Soft sensors — known also as software sensors or neural-network-based inferential calculators — are operators’ and engineers’ virtual eyes and ears. “Software sensors create windows to your process where physical equivalents are unrealistic or even impossible,” explains Jan Versteeg, process control consultant at SABIC-Europe’s Manufacturing Competence Center in Geelen, The Netherlands. The sensors also enable more frequent measurements than possible with hardware, adds Warrington, U.K.-based Paul Turner, Aspen Technology Inc., Cambridge, Mass.
These inferential calculators have broad applicability, says Don Morrison, product marketing manager with Honeywell Process Solutions, Phoenix, Ariz. For example, refining applications range from simple tasks like finding Reid vapor pressure to complex ones such as determining distillation cutpoint or percent light key in heavy product — and everything in between, he notes.
The sensors also predict product quality or combinations, adds Gail Powley, director of strategic initiatives for Matrikon Inc., Edmonton, Alta. The number of inputs may range from a few to hundreds. Sometimes, the input may be just one key parameter, such as distillation tower temperature, she notes.
Outputs typically find one of two principal uses: as open-loop advisory information for operators, or as inputs to model predictive controllers (MPCs) or adaptive controllers for closed-loop control.
“Ten years ago, it was 80% prediction (open loop) and 20% closed loop,” says Ric Snyder, senior product manager for Pavilion Technologies Inc., Austin, Texas, in describing how its end-users deployed their sensors. “Now it’s 80% closed loop and 20% prediction.” He says that as more people became comfortable with the soft sensor, the logical question became: “Why can’t I use this measurement like any other?”

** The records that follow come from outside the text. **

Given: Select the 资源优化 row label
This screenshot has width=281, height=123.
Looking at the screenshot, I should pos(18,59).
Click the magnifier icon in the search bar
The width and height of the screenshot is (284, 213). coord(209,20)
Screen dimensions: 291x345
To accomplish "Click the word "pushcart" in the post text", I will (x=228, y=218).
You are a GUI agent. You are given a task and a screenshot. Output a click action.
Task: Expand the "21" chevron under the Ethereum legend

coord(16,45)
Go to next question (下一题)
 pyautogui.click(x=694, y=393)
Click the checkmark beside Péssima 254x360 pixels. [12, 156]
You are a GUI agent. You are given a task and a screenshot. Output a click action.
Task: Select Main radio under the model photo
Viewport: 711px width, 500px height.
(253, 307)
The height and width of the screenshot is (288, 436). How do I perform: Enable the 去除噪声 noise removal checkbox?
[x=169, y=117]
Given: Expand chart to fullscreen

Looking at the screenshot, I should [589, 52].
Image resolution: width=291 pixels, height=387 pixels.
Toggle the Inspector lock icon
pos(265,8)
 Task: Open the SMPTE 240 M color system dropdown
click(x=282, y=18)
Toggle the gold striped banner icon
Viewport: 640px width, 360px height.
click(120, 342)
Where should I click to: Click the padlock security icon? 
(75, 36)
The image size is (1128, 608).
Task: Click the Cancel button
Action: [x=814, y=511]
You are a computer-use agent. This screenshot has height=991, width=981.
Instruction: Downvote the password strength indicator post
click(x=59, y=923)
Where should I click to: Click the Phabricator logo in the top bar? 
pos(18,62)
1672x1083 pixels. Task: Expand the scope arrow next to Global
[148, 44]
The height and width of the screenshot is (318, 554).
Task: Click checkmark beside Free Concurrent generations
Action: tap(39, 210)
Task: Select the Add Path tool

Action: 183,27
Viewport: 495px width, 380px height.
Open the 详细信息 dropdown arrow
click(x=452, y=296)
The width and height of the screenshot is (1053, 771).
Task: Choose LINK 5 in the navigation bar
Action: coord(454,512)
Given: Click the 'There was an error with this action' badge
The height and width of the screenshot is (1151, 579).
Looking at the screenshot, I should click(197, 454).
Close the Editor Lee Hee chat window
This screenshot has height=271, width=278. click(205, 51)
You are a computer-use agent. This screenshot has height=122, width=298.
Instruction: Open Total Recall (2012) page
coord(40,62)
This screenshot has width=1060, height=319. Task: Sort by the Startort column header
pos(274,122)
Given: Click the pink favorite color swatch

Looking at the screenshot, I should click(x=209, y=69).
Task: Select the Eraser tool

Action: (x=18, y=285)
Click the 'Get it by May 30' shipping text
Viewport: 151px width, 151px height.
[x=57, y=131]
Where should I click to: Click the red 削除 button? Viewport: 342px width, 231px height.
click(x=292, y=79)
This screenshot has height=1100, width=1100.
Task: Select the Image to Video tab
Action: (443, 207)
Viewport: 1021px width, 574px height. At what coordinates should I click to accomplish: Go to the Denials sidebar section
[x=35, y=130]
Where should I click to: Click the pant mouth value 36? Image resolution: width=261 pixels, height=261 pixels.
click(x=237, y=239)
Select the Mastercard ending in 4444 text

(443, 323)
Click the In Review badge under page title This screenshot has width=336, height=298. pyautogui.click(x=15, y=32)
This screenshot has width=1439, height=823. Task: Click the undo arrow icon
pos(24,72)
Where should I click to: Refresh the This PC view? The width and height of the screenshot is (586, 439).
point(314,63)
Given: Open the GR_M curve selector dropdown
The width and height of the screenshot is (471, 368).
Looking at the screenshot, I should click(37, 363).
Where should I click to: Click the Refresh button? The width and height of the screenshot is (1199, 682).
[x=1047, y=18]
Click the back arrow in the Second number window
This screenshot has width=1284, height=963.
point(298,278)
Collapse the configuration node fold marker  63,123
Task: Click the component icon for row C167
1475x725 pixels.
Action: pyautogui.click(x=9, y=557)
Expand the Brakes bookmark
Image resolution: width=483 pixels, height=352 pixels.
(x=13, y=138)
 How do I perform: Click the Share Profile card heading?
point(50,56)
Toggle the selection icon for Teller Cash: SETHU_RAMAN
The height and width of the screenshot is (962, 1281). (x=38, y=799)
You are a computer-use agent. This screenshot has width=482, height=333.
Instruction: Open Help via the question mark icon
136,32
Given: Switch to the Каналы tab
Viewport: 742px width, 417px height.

Today, there’s also increasing interest in using the sensors with model-free adaptive controllers and intrinsically safe, nonlinear models. The sensors also promise to play a role in providing multivariable outputs.
Before any soft sensor can be deployed, however, users must address the quality of data to build it. That requires data cleaning — and such preprocessing is a major need, suggests Dave Shook, Matrikon’s chief technology officer. “When building a soft sensor, it’s important that you get all the corrupt data out.”
Most plants have automated data historians that collect and then usually compress data. “[But] compression can be a very dangerous obstacle,” explains Morrison. “You need to know where your data came from and what’s been done to it before you start working with it.”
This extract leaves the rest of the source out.